C'est là, il faut le remarquer, cette révolution de l'idiome hellénique que M. Saint-Marc Girardin a indiquée avec une sagacité donnée seulement aux critiques les plus méditatifs, lorsqu'il a dit de saint Grégoire de Nazianze :

« Il a dû être un poète vraiment chrétien, soit qu'ayant du génie, il ait su approprier la phrase grecque à l'esprit nouveau, soit que la langue grecque elle-même, plus féconde et plus vivace que la langue latine, se soit renouvelée pour se prêter à des pensées nouvelles, qu'elle se soit rajeunie aux sources qui s'ouvraient, et qu'elle ait pu être à la fois chrétienne et élégante. » (Débats du 19 avril 1853.)

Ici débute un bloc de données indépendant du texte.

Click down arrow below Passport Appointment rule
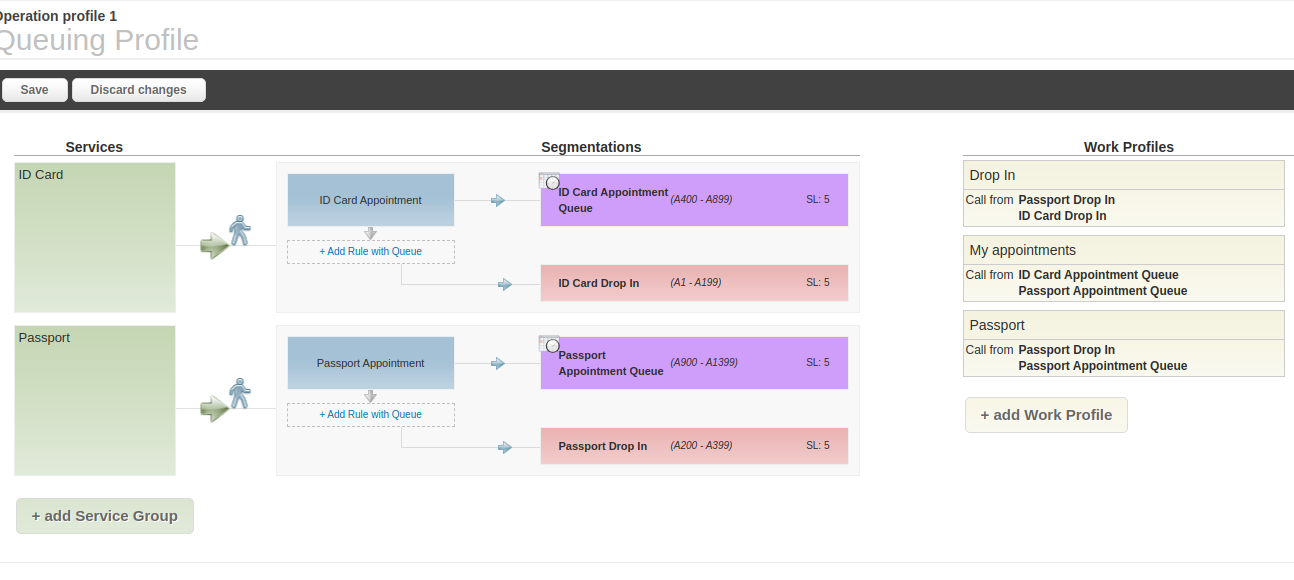Screen dimensions: 1294x580 [x=370, y=396]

De tels épisodes, convenons-en, valent bien que l'on tente de les sauver de l'oubli. Sans doute une traduction n'y suffirait pas; il faut les lire sous le prisme des couleurs originelles que Nonnos y a prodiguées. Aussi, dans ce charmant tableau que les éditions primitives avaient particulièrement dénaturé, j'ai redoublé de soins pour rendre toute sa pureté au texte grec. C'est une réminiscence homérique sans doute, ou plutôt c'est une inspiration de Démodocus et des filets de Vulcain. Mais imiter ainsi, c'est presque créer. Et ces images si gracieuses exprimées en vers harmonieux méritent d'attirer les yeux des amis de la belle poésie dans toutes les langues et dans tous les temps.